Now that a robust evidence base is emerging, we know more than ever about what works. But a critical remaining question is the “how” question: how can we take evidence-based interventions to scale and cover large populations using existing health care systems, while maintaining quality? This is a question that has occupied the Programme for Improving Mental health carE (PRIME) since 2011. PRIME is a DFID-funded research programme consortium working in Ethiopia, India, Nepal, South Africa and Uganda15. In each country we have established a district demonstration site, where we are integrating mental health care for psychosis, depression, epilepsy and alcohol abuse disorders into routine primary care. Simultaneously, we are evaluating impacts on treatment coverage, primary care detection and individual clinical, social and economic outcomes. During the final phase (2015-2019), we are scaling up this model to other districts, and working with other countries that are interested in using our tools and service delivery model.
In a similar vein, in the “Emerging mental health systems in low- and middle-income countries” (EMERALD) study, we are working in the five PRIME countries, plus Nigeria, to strengthen information systems, improve governance and calculate the costs of scaling up integrated packages of care. PRIME, EMERALD and other innovations described earlier share many features: they focus on the delivery of low-cost, effective interventions that make use of existing cultural and social resources.
As we move forward, a key gap remains in care for children and adolescents. Africa has a youthful demographic profile compared to other regions of the world, and many mental, neurological and substance abuse disorders have their origins in childhood and adolescence. It is vital that we intervene early, to prevent mental illness and promote the mental health and well-being of the next generation. A good example of an African innovation in child and adolescent mental health is Farm Radio in Malawi, a mental health promotion programme working with young people.

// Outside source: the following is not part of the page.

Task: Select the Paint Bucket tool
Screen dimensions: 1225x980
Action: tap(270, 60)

It is also vital that we integrate mental health into poverty alleviation and violence reduction strategies. Several RCTs have shown improvements in mental health and subjective well-being through the delivery of cash transfers, for example in Kenya. The power of these poverty-alleviation strategies could be greatly enhanced by including a mental health component, building the human capital that improves and sustains the impact of poverty reduction.

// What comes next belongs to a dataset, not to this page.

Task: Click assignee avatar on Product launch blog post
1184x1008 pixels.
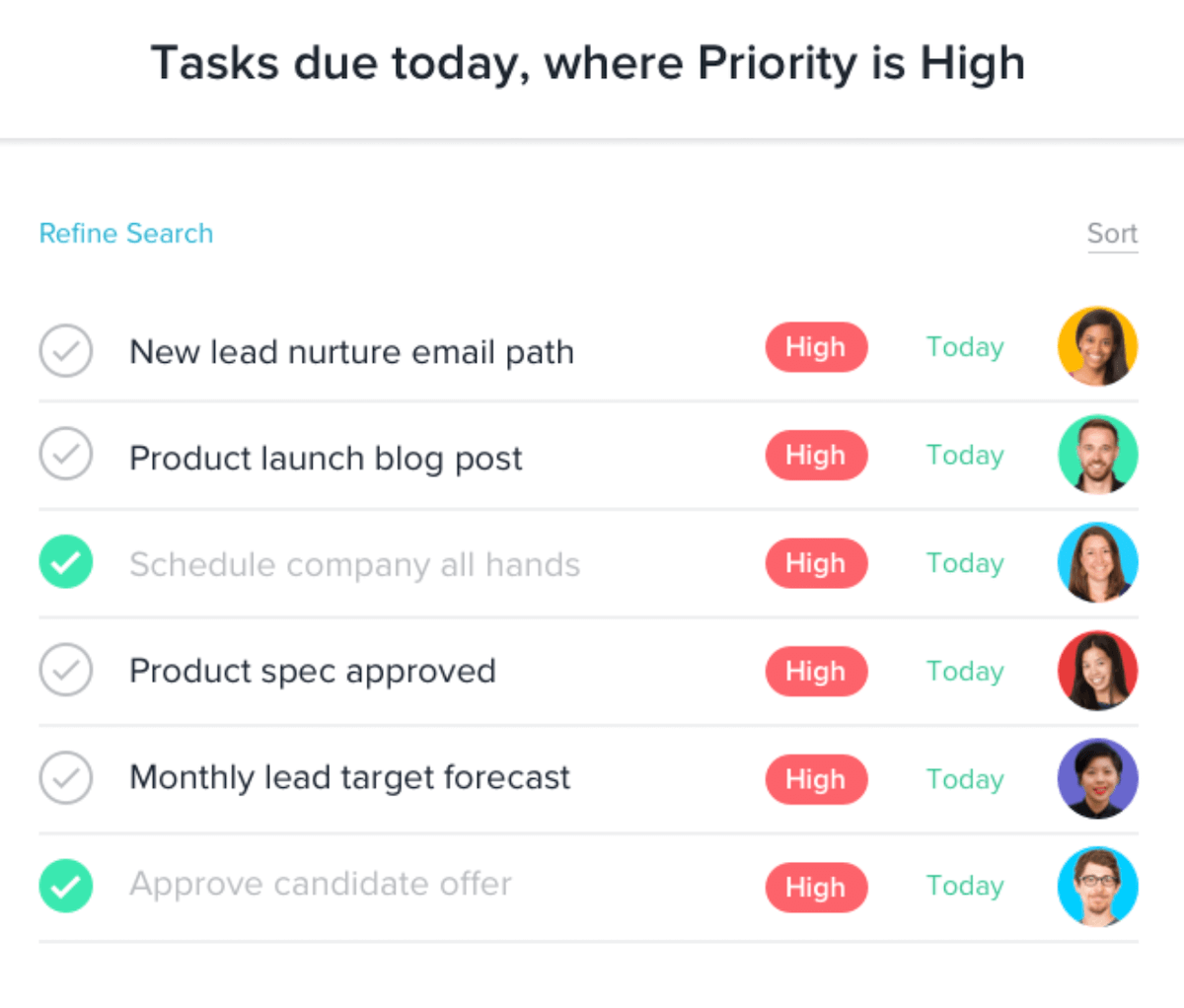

To conclude, improving mental health is a means of unlocking development potential; a neglected link in the development chain in Africa. By neglecting mental health, it will be difficult to attain many of the Sustainable Development Goals related to poverty, HIV, malaria, gender empowerment and education. By investing in mental health – the cognitive, affective and behavioural capacity for dealing with adversity – we can promote resilience on the African continent. Mental health is both a means to social and economic development, and a worthy goal in itself.